Jennifer Rankine and Jay Weatherill at a press conference today.

A new state minister will be left to fix South Australia’s “breaking down” child protection system, with Jennifer Rankine retiring to the backbench today.

Rankine’s retirement – to spend more time with her family – coincides with the closing of written submissions to the Royal Commission into Child Protection Systems in South Australia, being overseen by former Supreme Court Justice Margaret Nyland.

Weatherill will announce a new Education and Child Development minister this week as part of a reshuffle of portfolios.

The reshuffle had been mooted over the summer break, as first reported by InDaily in January.

The options to take over the major portfolio are limited, with the most senior Cabinet ministers – John Rau, Tom Koutsantonis and Jack Snelling – unlikely to change ministries.

The portfolio is traditionally held by Left faction members, leaving the likes of Susan Close a possibility to step into the role, with a new face, possibly Upper House member Kyam Maher, to come into Cabinet.

A Caucus meeting this afternoon will decide on the new minister, with the new portfolio allocations and swearing in ceremony to happen tomorrow morning (Tuesday).

Whoever Weatherill appoints, a key task will be fixing the mess in scandal-plagued and demoralised Families SA.

In an interview with InDaily late last year, Royal Commissioner Nyland said Families SA wasn’t working.

“The story’s out there that Families SA is just not working – that things are going very badly wrong,” she said.

“We’ve got to try and work out where the system is breaking down and how we can fix it, really, because it’s such an important role that they play in the community.”

Nyland described an agency where workers felt “under siege”.

“There are a lot of very good workers out there in Families SA, who I think are probably feeling very threatened now because of the Chloe Valentine situation.

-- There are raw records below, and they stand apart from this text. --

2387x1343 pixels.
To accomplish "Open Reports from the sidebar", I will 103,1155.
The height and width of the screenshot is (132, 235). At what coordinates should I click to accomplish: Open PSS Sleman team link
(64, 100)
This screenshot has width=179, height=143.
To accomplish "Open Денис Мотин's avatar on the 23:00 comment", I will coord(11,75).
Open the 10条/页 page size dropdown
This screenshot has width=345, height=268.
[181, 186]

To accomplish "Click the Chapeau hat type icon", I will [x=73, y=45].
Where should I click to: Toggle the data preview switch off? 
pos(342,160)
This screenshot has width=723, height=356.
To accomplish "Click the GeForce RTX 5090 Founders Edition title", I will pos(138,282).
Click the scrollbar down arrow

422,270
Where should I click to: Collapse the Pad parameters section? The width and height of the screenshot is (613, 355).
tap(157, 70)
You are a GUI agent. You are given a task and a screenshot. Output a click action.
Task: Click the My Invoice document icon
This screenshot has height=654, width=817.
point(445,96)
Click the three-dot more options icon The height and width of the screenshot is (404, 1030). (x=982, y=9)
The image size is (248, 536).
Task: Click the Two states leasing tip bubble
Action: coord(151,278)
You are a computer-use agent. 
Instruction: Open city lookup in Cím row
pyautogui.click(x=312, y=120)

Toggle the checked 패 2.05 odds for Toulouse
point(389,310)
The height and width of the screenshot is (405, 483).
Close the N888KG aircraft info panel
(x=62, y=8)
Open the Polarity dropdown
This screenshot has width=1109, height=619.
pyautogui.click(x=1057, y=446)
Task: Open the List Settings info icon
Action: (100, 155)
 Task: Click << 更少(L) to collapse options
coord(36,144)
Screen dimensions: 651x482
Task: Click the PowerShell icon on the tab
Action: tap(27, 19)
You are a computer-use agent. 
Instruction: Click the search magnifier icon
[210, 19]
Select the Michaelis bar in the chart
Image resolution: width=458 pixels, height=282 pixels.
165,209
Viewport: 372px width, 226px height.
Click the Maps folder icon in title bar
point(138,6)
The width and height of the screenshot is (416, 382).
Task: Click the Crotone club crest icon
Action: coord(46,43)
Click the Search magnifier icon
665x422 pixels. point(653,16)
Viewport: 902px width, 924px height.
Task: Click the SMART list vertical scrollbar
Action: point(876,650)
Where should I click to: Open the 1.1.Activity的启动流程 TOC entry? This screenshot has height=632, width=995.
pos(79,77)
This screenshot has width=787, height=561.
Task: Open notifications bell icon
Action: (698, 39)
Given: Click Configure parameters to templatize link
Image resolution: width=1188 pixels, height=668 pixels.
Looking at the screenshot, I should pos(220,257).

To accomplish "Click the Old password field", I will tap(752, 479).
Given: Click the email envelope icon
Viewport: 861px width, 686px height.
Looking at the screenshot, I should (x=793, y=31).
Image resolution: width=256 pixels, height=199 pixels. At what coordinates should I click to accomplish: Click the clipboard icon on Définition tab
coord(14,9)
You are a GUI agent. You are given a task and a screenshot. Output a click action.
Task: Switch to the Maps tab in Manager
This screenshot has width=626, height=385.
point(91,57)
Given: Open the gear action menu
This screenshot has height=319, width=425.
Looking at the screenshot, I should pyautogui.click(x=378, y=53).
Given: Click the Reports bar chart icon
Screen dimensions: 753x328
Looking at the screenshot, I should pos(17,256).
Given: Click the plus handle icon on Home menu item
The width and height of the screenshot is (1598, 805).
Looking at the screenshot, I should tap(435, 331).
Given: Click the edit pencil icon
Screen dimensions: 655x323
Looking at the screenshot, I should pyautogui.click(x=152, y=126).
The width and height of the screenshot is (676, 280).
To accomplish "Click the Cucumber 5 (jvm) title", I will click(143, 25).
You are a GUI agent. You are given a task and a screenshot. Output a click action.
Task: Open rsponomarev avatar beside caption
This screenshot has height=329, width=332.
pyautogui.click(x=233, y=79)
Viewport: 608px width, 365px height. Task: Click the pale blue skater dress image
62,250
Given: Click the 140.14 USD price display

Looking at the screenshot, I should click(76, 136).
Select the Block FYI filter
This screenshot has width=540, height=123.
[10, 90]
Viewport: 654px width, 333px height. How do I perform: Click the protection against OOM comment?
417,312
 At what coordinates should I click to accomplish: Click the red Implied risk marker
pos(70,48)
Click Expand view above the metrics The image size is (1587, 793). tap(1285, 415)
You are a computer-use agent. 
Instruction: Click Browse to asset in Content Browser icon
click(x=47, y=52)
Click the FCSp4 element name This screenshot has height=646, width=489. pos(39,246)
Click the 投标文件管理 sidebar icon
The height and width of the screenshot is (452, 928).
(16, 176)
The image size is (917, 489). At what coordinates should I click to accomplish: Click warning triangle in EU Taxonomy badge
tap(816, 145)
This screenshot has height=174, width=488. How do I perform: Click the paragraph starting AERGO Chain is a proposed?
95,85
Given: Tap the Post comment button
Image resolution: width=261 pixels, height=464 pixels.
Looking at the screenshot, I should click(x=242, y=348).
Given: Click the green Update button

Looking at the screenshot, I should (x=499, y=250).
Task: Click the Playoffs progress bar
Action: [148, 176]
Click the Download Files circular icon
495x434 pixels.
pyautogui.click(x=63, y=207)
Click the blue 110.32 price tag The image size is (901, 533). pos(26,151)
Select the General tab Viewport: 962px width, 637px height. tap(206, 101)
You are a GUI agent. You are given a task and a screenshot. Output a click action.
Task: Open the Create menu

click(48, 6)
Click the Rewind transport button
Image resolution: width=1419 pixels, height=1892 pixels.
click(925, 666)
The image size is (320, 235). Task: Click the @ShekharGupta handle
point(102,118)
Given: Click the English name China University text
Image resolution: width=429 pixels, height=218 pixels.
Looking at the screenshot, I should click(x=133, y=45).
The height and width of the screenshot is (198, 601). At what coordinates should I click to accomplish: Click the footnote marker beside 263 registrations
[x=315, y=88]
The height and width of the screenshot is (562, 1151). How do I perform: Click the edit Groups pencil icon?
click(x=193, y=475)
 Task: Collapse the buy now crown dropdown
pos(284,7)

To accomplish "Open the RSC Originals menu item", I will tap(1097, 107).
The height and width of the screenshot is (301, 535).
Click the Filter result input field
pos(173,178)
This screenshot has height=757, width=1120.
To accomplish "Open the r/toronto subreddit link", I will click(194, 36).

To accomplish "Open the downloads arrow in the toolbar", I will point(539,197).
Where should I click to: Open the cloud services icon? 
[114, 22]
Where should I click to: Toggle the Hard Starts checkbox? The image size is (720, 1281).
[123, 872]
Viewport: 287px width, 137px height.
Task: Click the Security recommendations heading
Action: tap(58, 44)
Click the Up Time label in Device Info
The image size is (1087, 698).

But they’re the sorts of people we need to talk to, to come forward and say ‘this is what I think might be wrong’.”

The continuing problems in the child protection system have sparked calls from the Opposition and professionals in the area to split the education and child protection functions, which are both housed within the Education and Child Development  mega-department.

Rankine said today that the idea of having services for children together in one agency was the right decision.

She said Families SA was a “tough portfolio” and the allegations of abuse against a Families SA carer that emerged last year were “personally and emotionally traumatic”.

However, she denied she was walking away from a department in crisis.

“There is already massive reform underway,” she said.

“There’s never really a right time … But I think I leave the department now in well and capable hands.”

Rankine promised to serve out the full term as a backbencher.

Weatherill said the reshuffle would be more substantial than he had expected.

He wasn’t aware of any other ministers who were planning on leaving.